─── Data for the task ───

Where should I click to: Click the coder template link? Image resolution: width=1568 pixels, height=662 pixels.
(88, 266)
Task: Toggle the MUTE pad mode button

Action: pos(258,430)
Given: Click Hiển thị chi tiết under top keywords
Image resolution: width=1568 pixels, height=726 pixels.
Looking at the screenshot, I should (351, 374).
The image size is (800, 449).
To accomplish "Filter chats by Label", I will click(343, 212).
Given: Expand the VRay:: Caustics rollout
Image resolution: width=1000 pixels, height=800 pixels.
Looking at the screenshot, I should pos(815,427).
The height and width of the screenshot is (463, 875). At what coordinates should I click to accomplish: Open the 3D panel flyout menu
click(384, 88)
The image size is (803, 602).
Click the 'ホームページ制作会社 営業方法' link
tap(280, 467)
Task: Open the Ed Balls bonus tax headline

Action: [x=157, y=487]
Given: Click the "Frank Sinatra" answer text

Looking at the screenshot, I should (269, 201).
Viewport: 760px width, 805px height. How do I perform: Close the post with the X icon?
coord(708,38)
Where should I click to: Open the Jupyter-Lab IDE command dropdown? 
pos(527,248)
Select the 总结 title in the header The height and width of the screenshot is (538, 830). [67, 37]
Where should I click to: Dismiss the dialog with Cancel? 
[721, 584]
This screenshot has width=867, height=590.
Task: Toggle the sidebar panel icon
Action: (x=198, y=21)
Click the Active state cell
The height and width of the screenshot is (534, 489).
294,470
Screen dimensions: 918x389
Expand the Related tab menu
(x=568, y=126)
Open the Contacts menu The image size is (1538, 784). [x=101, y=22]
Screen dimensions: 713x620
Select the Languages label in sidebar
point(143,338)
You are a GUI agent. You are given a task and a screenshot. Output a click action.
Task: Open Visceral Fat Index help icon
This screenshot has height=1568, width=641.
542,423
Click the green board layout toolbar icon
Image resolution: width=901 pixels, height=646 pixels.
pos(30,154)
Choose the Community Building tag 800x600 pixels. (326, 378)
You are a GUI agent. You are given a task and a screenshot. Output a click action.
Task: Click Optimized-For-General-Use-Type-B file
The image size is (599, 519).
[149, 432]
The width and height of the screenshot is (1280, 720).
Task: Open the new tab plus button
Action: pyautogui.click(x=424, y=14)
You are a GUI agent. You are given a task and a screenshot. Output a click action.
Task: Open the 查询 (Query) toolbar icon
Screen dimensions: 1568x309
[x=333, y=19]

───

> Brief
Return every line of the material above exactly.

> Answer to this exercise
Where should I click to: Click the coder template link? Image resolution: width=1568 pixels, height=662 pixels.
(88, 266)
Task: Toggle the MUTE pad mode button

Action: pos(258,430)
Given: Click Hiển thị chi tiết under top keywords
Image resolution: width=1568 pixels, height=726 pixels.
Looking at the screenshot, I should (351, 374).
The image size is (800, 449).
To accomplish "Filter chats by Label", I will click(343, 212).
Given: Expand the VRay:: Caustics rollout
Image resolution: width=1000 pixels, height=800 pixels.
Looking at the screenshot, I should pos(815,427).
The height and width of the screenshot is (463, 875). At what coordinates should I click to accomplish: Open the 3D panel flyout menu
click(384, 88)
The image size is (803, 602).
Click the 'ホームページ制作会社 営業方法' link
tap(280, 467)
Task: Open the Ed Balls bonus tax headline

Action: [x=157, y=487]
Given: Click the "Frank Sinatra" answer text

Looking at the screenshot, I should (269, 201).
Viewport: 760px width, 805px height. How do I perform: Close the post with the X icon?
coord(708,38)
Where should I click to: Open the Jupyter-Lab IDE command dropdown? 
pos(527,248)
Select the 总结 title in the header The height and width of the screenshot is (538, 830). [67, 37]
Where should I click to: Dismiss the dialog with Cancel? 
[721, 584]
This screenshot has width=867, height=590.
Task: Toggle the sidebar panel icon
Action: (x=198, y=21)
Click the Active state cell
The height and width of the screenshot is (534, 489).
294,470
Screen dimensions: 918x389
Expand the Related tab menu
(x=568, y=126)
Open the Contacts menu The image size is (1538, 784). [x=101, y=22]
Screen dimensions: 713x620
Select the Languages label in sidebar
point(143,338)
You are a GUI agent. You are given a task and a screenshot. Output a click action.
Task: Open Visceral Fat Index help icon
This screenshot has height=1568, width=641.
542,423
Click the green board layout toolbar icon
Image resolution: width=901 pixels, height=646 pixels.
pos(30,154)
Choose the Community Building tag 800x600 pixels. (326, 378)
You are a GUI agent. You are given a task and a screenshot. Output a click action.
Task: Click Optimized-For-General-Use-Type-B file
The image size is (599, 519).
[149, 432]
The width and height of the screenshot is (1280, 720).
Task: Open the new tab plus button
Action: pyautogui.click(x=424, y=14)
You are a GUI agent. You are given a task and a screenshot. Output a click action.
Task: Open the 查询 (Query) toolbar icon
Screen dimensions: 1568x309
[x=333, y=19]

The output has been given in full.